Hey guys, I was doing some homework problems and I ran into a problem regarding how to solve a certain improper integral.

$$\int e^{t*(b-s)}$$ evaluated from 0 to $$\infty$$

So I take the integral and get

$$\frac{\int e^{t*(b-s)}}{-(b-s)}$$ which evaluated from 0 to $$\infty$$

gives me 0 - $$\frac{1}{-(b-s)}$$

which is 1/(b-s)

The answer should be 1/(s-b).

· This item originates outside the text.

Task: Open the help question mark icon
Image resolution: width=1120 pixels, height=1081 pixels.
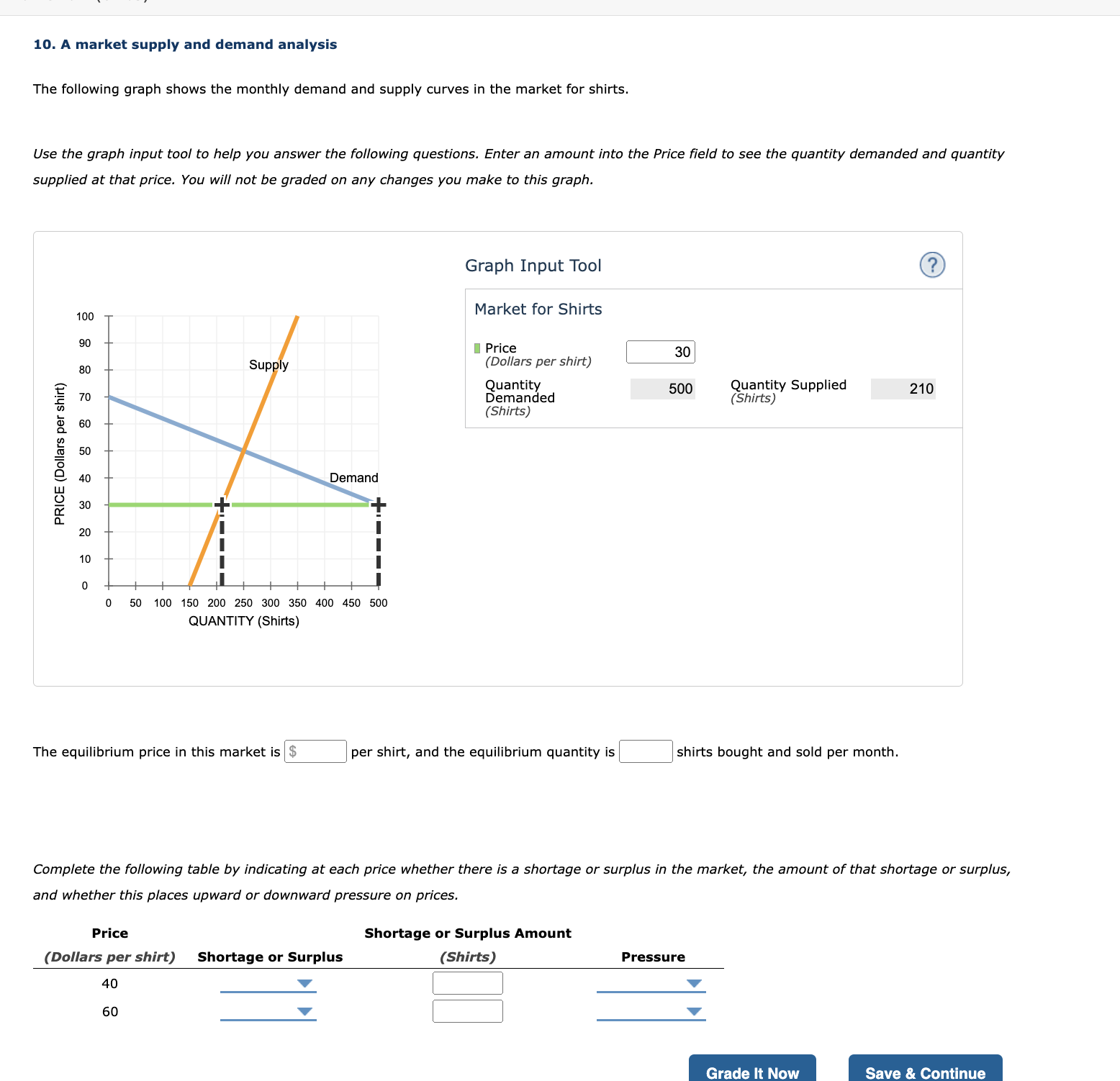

Can anyone help me figure out what I am messing up?

 

[Cyosis]

Where does the minus in your second step come from?

 

[gabbagabbahey]

Hey guys, I was doing some homework problems and I ran into a problem regarding how to solve a certain improper integral.

$$\int e^{t*(b-s)}$$ evaluated from 0 to $$\infty$$

Click on the image below to see how to write this a little nicer with LaTeX:

$$\int_{0}^{\infty} e^{(b-s)t}dt$$

Is this what you meant? (you didn't actually specify which variable you are integrating over)

So I take the integral and get

$$\frac{\int e^{(b-s)t}}{-(b-s)}$$ which evaluated from 0 to $$\infty$$

Surely you mean

$$\int_{0}^{\infty} e^{t*(b-s)}dt= \frac{e^{(b-s)t}}{(b-s)} {\left|}_{0}^{\infty}$$

right?

Also, are you told that $(b-s)<0$? If not, you will need to examine two different cases.

 

[Rib5]

Thanks guys, I feel really stupid now. Earlier today I did a bunch of integrals where the sign on the power was negative and I think I ended up mixing up the what the integral of $$e^{at}$$ is.

Also thanks for the tip about Latex